■ **What is needed**:
Could you restate the data word for word and drop the pictures?

START Data to examine

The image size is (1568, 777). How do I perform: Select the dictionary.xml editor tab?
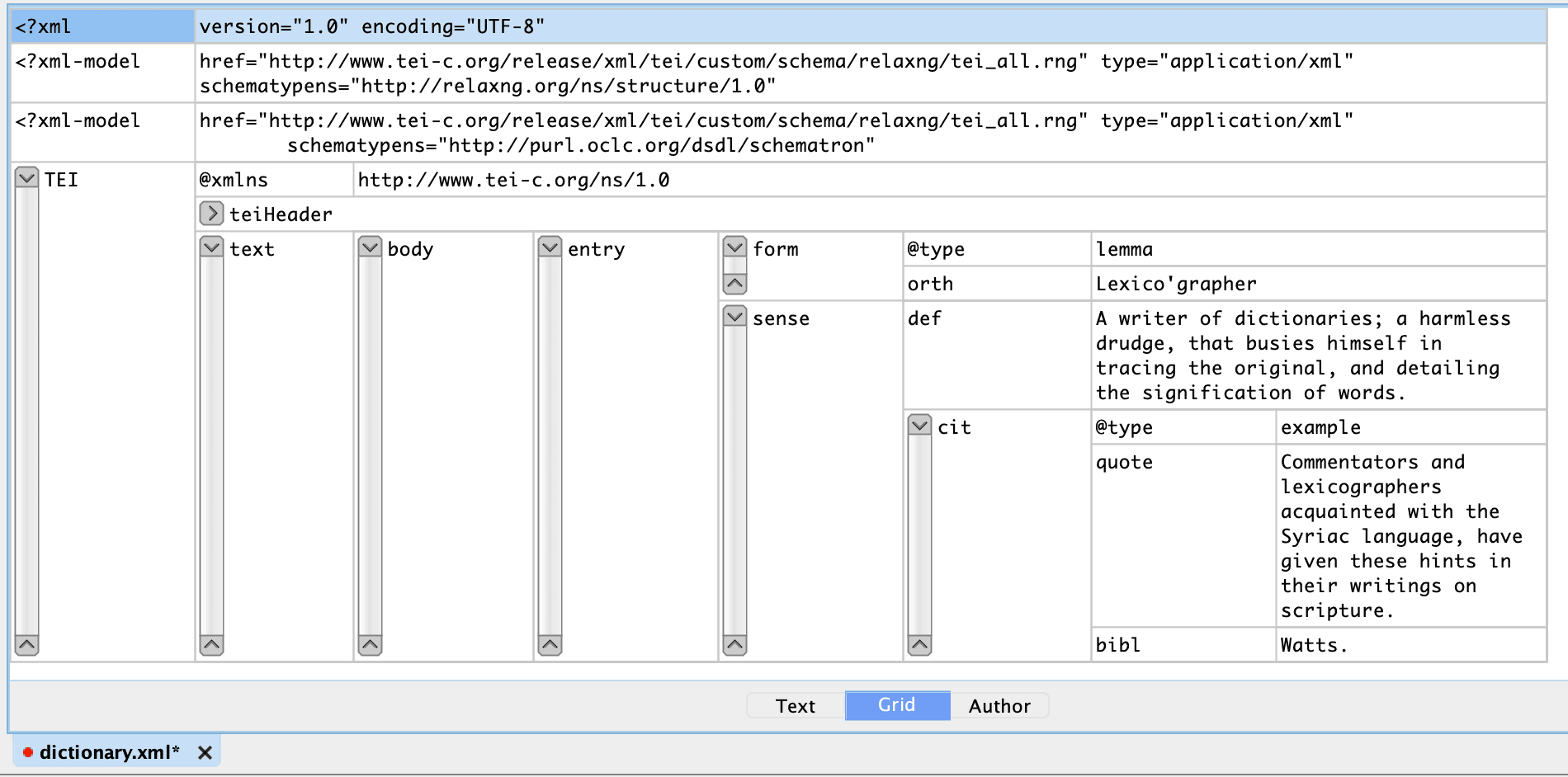(109, 752)
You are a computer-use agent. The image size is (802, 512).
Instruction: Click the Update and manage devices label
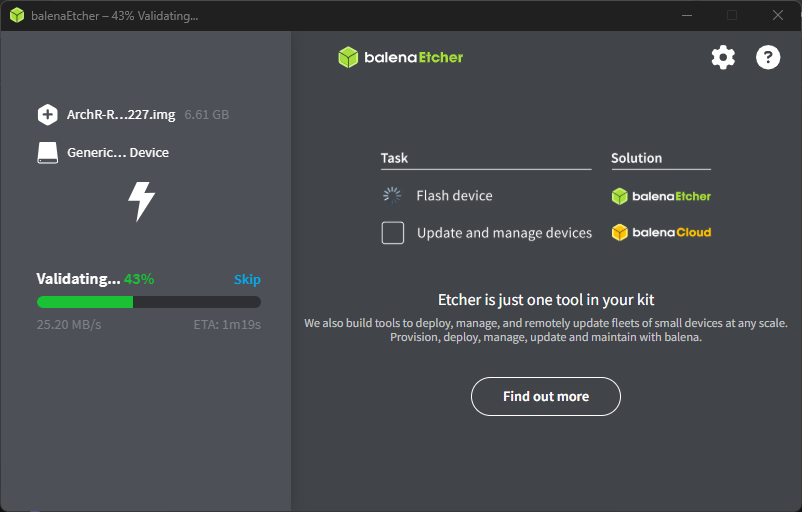point(504,233)
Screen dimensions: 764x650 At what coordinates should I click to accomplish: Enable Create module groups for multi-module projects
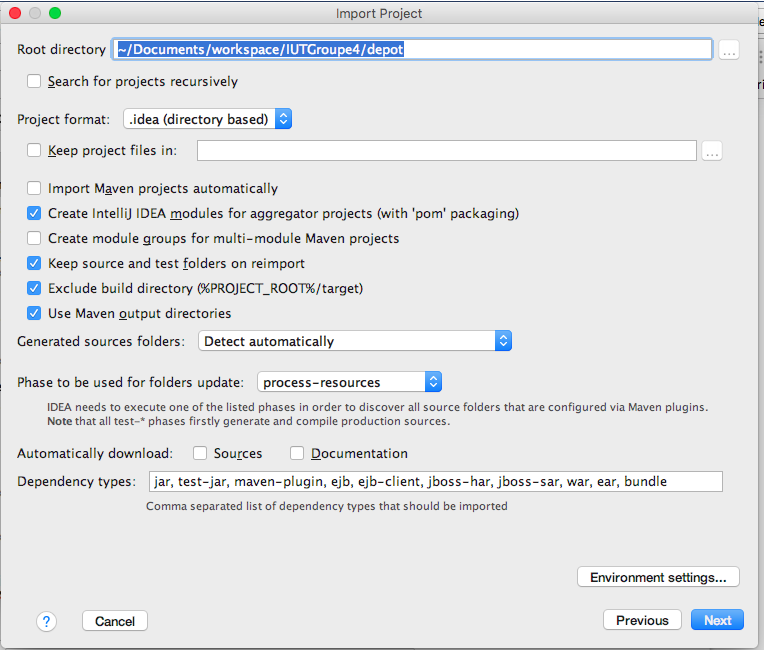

END Data to examine

■ **Response to this exercise**:
The image size is (1568, 777). How do I perform: Select the dictionary.xml editor tab?
(109, 752)
You are a computer-use agent. The image size is (802, 512).
Instruction: Click the Update and manage devices label
point(504,233)
Screen dimensions: 764x650 At what coordinates should I click to accomplish: Enable Create module groups for multi-module projects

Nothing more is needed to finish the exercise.